Stake sale sends Cosco Ports profit soaring 183.2pc to US$$512.5 million

COSCO Shipping Ports' 2017 net profit increased 183.2 per cent year on year to US$$512.5 million, drawn on revenues of $634.7 million, which rose 4.1 per cent.

The profits surge was attributed to the $285.4 million sale of the company's shares in Qingdao Qianwan Container Terminal, a deal that also saw Cosco Ports pick up a 20 per cent stake in Qingdao Port International.

Excluding exceptional items, Cosco Ports' terminal operating business reported a profit of $299.9 million during 2017, a 23.4 per cent increase from last year. 

Also contributing were increases volumes through the port operating arm of the state-run Cosco Shipping, formerly known as Cosco Pacific.

Cargo throughput at the firm's port terminals totalled more than 100 million TEU in 2017, a 5.4 per cent increase from the previous year, gains made across the company's portfolio. 

Chinese terminal volumes were up 5.7 per cent year on year to 16 million TEU with Bohai Rim throughput rising 6.1 per cent to 19.6 million TEU while Yangtze Delta operations rose 12.1 per cent to 5.1 million TEU. Southeast China coastal facilities increased volume 9.5 per cent to 27 million TEU while the Pearl River Delta was up 19.2 per cent to 1.4 million TEU.
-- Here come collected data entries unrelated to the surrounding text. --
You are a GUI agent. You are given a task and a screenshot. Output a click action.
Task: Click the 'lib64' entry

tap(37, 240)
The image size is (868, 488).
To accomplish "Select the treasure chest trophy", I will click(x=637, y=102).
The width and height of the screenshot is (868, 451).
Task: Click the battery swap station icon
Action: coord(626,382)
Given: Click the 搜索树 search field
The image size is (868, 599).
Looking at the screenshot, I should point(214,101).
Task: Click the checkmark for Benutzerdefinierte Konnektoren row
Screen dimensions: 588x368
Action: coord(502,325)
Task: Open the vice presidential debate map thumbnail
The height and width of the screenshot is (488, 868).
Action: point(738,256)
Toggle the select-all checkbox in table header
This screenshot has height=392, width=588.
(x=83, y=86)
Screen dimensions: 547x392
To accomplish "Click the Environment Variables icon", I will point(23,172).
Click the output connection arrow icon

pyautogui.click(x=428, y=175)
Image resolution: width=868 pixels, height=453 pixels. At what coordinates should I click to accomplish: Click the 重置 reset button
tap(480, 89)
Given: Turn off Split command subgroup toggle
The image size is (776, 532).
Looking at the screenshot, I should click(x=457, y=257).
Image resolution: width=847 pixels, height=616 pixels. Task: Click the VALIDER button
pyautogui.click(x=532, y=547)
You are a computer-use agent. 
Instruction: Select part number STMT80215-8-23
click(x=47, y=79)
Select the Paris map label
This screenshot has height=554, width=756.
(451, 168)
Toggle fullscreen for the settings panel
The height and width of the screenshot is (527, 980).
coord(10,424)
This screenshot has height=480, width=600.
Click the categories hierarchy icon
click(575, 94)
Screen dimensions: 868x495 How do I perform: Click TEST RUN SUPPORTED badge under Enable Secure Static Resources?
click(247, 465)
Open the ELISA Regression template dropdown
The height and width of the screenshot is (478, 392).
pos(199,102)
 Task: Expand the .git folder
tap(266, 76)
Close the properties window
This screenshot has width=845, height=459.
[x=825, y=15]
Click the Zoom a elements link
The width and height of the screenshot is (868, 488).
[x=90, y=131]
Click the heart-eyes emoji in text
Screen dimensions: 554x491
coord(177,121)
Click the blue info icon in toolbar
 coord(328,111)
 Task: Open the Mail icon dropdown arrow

Overseas terminals operated by Cosco Ports, meanwhile, posted a total throughput of 18.8 million TEU, a 38.7 per cent year-on year increaser. 

Profits from operations in which the company has a controlling stake slipped 1.7 per cent to $58 million, while earnings from terminals in which Cosco Ports owns a minority share surged 31.5 per cent to $241.8 million.

The company attributed the increases in volumes and profits primarily to broad-based global economic growth and the resulting increase in international trade.